Lontano dal ferro, però, Metu può andare in difficoltà se chiamato a ruotare (aiuto&recupero, stunt in guardia, situazioni di 1vs2 su riapertura). Il contesto difensivo perimetrale che lo esalta di più, permettendogli anche di essere sfruttato come 5 – è quindi quello del cambio sistematico 1-5: sui P&R può contestare il tiro dal palleggio dell’handler così come tenere per un paio di scivolamenti, mentre forse solo i precedentemente citati Voigtmann e Mirotic potrebbero “tirargli in testa” se Metu si trovasse a contestarli.

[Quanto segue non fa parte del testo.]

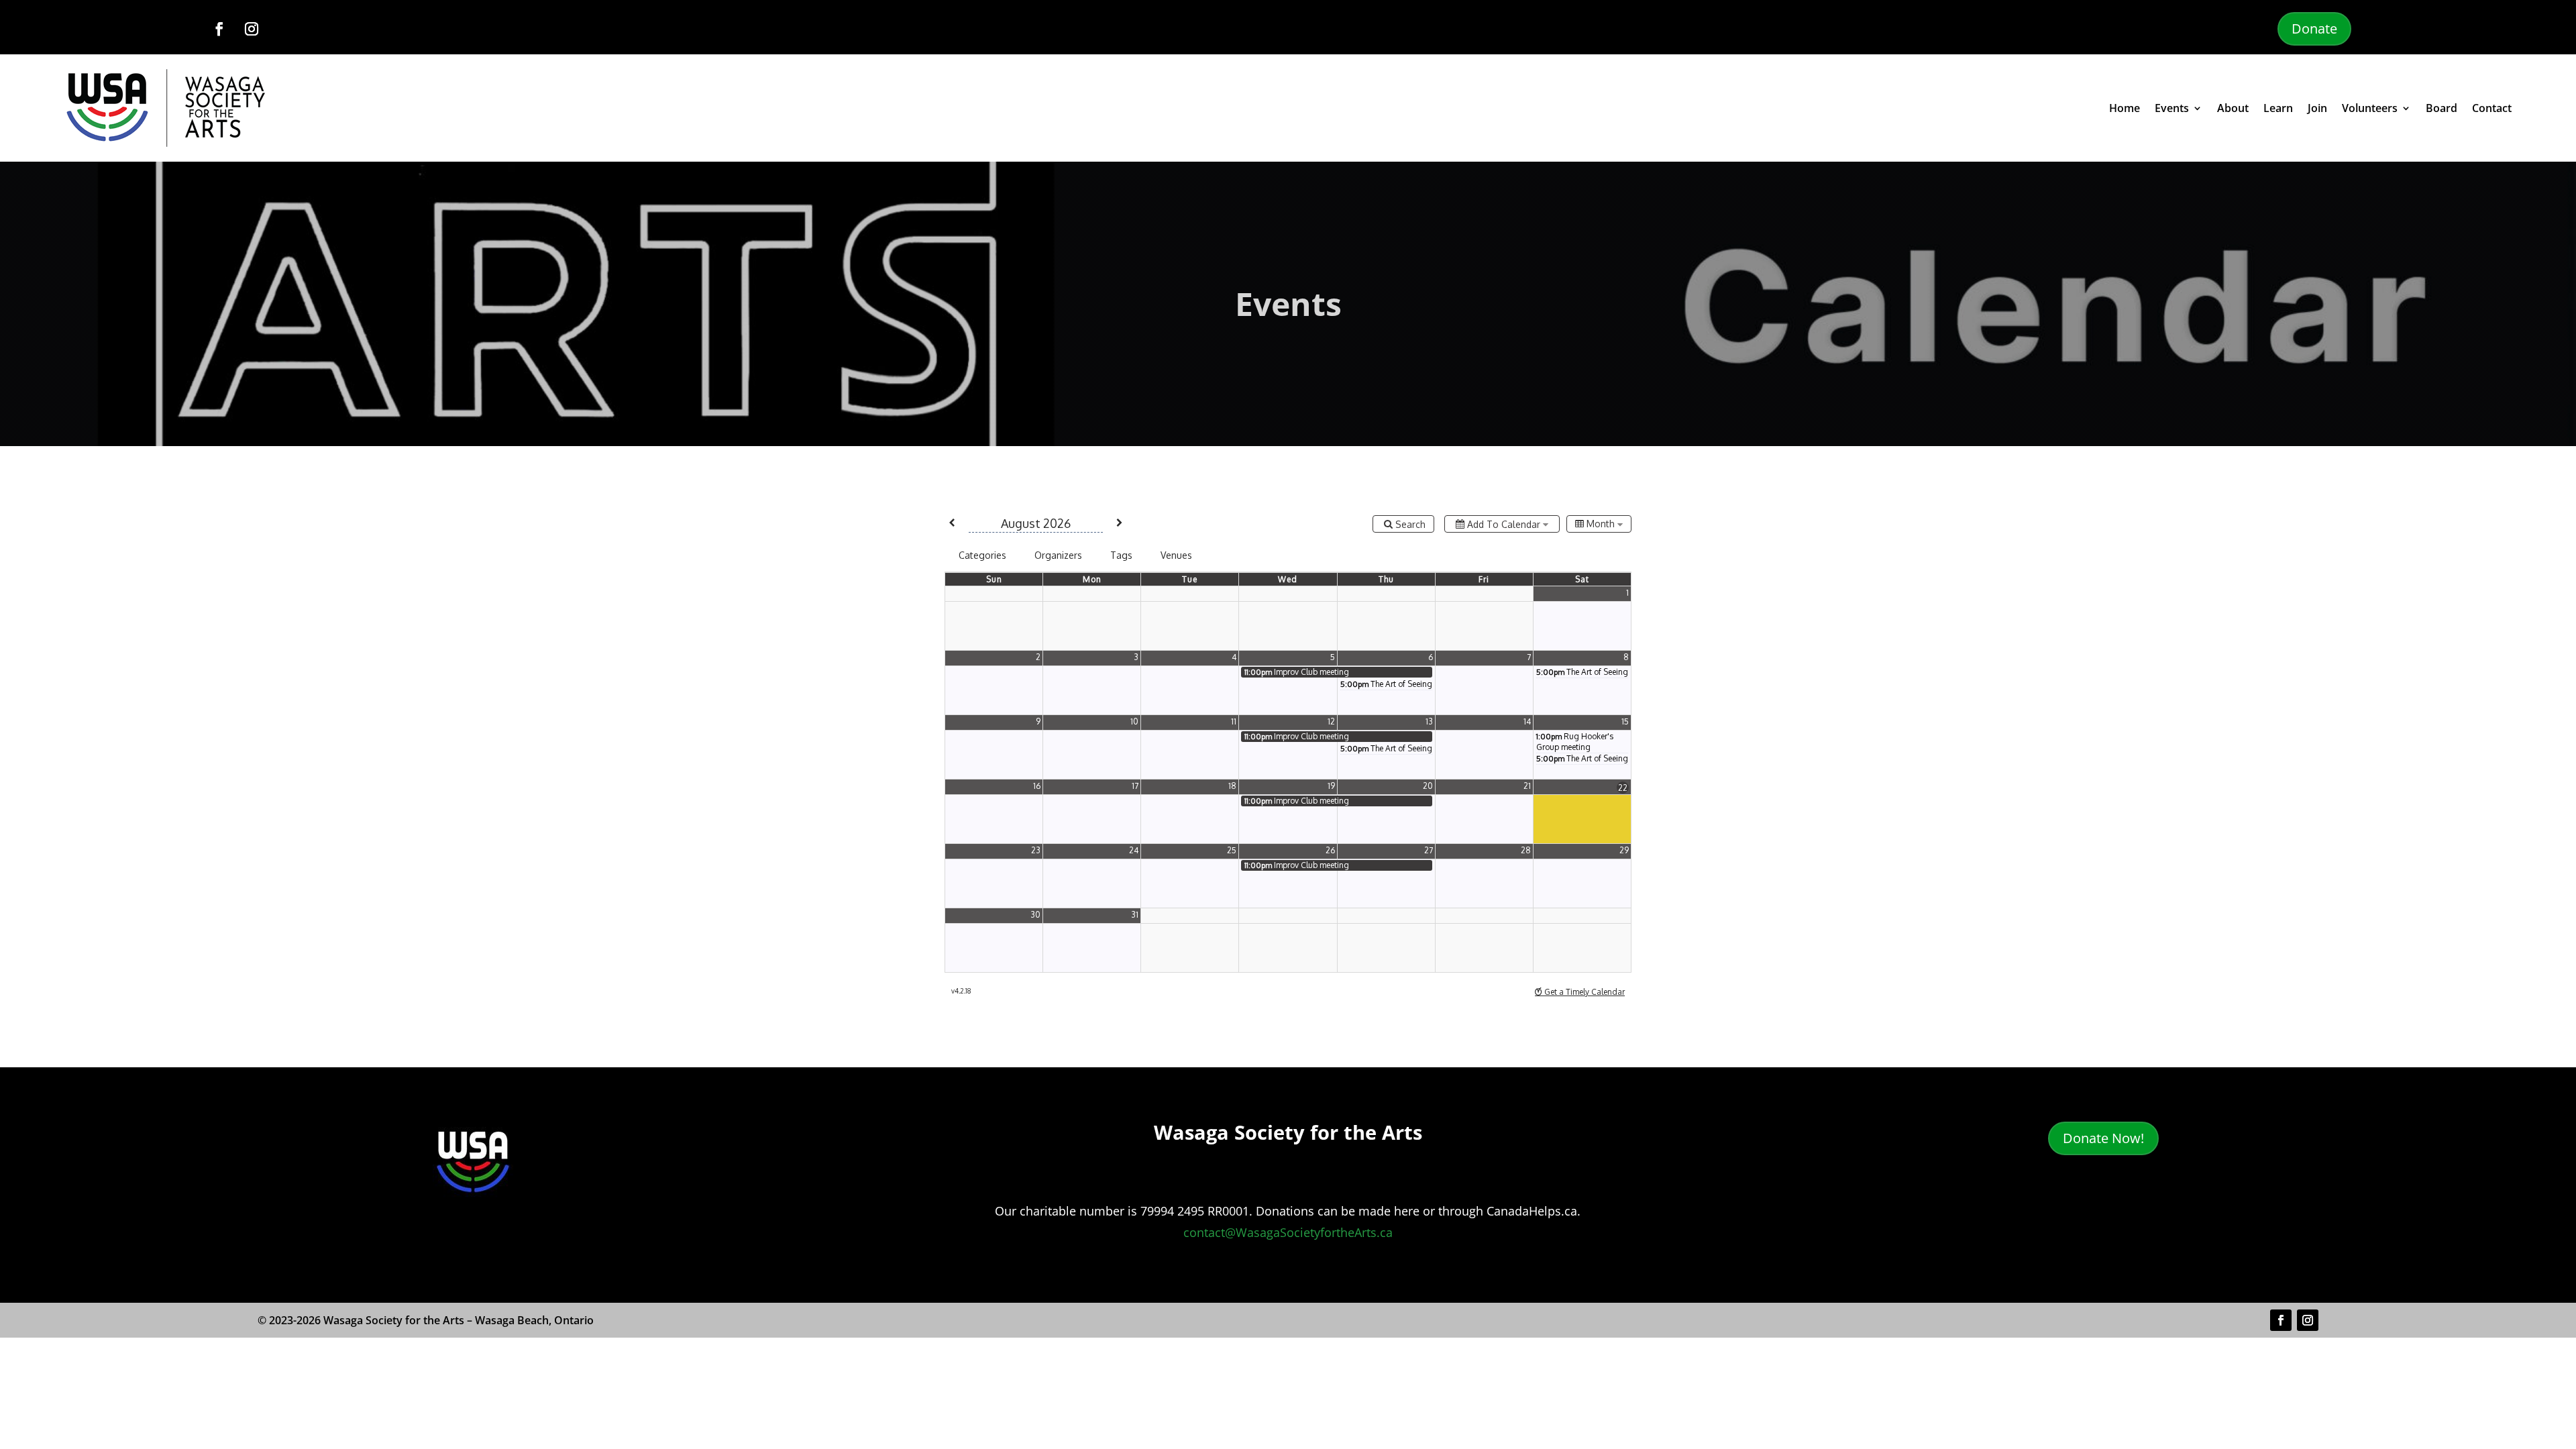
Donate (2314, 28)
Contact (2492, 108)
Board (2441, 108)
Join (2317, 108)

Fondamentale, per la difesa del losangelino, è il contatto visivo col proprio uomo (tra NBA e Nigeria, i possessi a zona costituiscono un campione troppo ristretto per valutarne l’efficacia in quel contesto): se non dà le spalle al riferimento individuale, Metu è un 208 cm capace di navigare discretamente sui blocchi e un 211 cm di apertura alare capace di zonare l’intero lato debole sui ribaltamenti; se però Metu non “vede” più l’uomo, allora si trasforma in un bersaglio troppo ghiotto per blocchi ciechi (la comunicazione blaugrana sugli Spain P&R che lo includeranno sarà vitale) e tagli backdoor – un paio di possessi in marcatura su Sasha Vezenkov nel Phoenix-Sacramento del dicembre 2023, pur con spaziature NBA, hanno mostrato allo staff del Barcellona come Metu non dovrebbe essere impiegato.
Il peggio e il meglio del Chimezie Metu difensore lontano dalla palla
L’impatto che il Barcellona spera di ottenere da Metu sarà però da misurare nel pitturato, dove Chimezie ha caratteristiche di livello top per il panorama di EuroLeague. La verticalità nel contestare le conclusioni in avvicinamento è sempre all’altezza, nei contesti e nelle situazioni più disparate: in transizione difensiva, quando si trova a recuperare in aiuto il contropiede; in aiuto da lato debole, sulle penetrazioni in cui il compagno è battuto col palleggio, prendendo benissimo il tempo di salto; spalle a canestro contro lunghi dalla stazza persino superiore, sfruttando una parte superiore del corpo estremamente solida (non ha vissuto mismatch fisico difendendo in post contro Naz Reid!). Anche la stessa capacità di ruotare subisce una trasformazione: quando la difesa decide di raddoppiare il pallone su un P&R e lasciare in consegna il rollante al tag dall’angolo, Metu è puntuale nel prendere il contatto col tagliante.
La tendenza ad assecondare gli istinti per la stoppata ha chiaramente una conseguenza negativa per la tenuta a rimbalzo: non brillando già per abilità in box out, Metu è un protettore del ferro che richiede l’assistenza dei compagni per non sbilanciare eccessivamente la squadra in caso di conclusione sbagliata. È da considerare, in ogni caso, che Metu è più un 4 che un 5 anche nella metà campo difensiva: tra Vesely, Hernangomez e Fall, i cm per non concedere troppi extrapossessi agli avversari del Barcellona non dovrebbero mancare.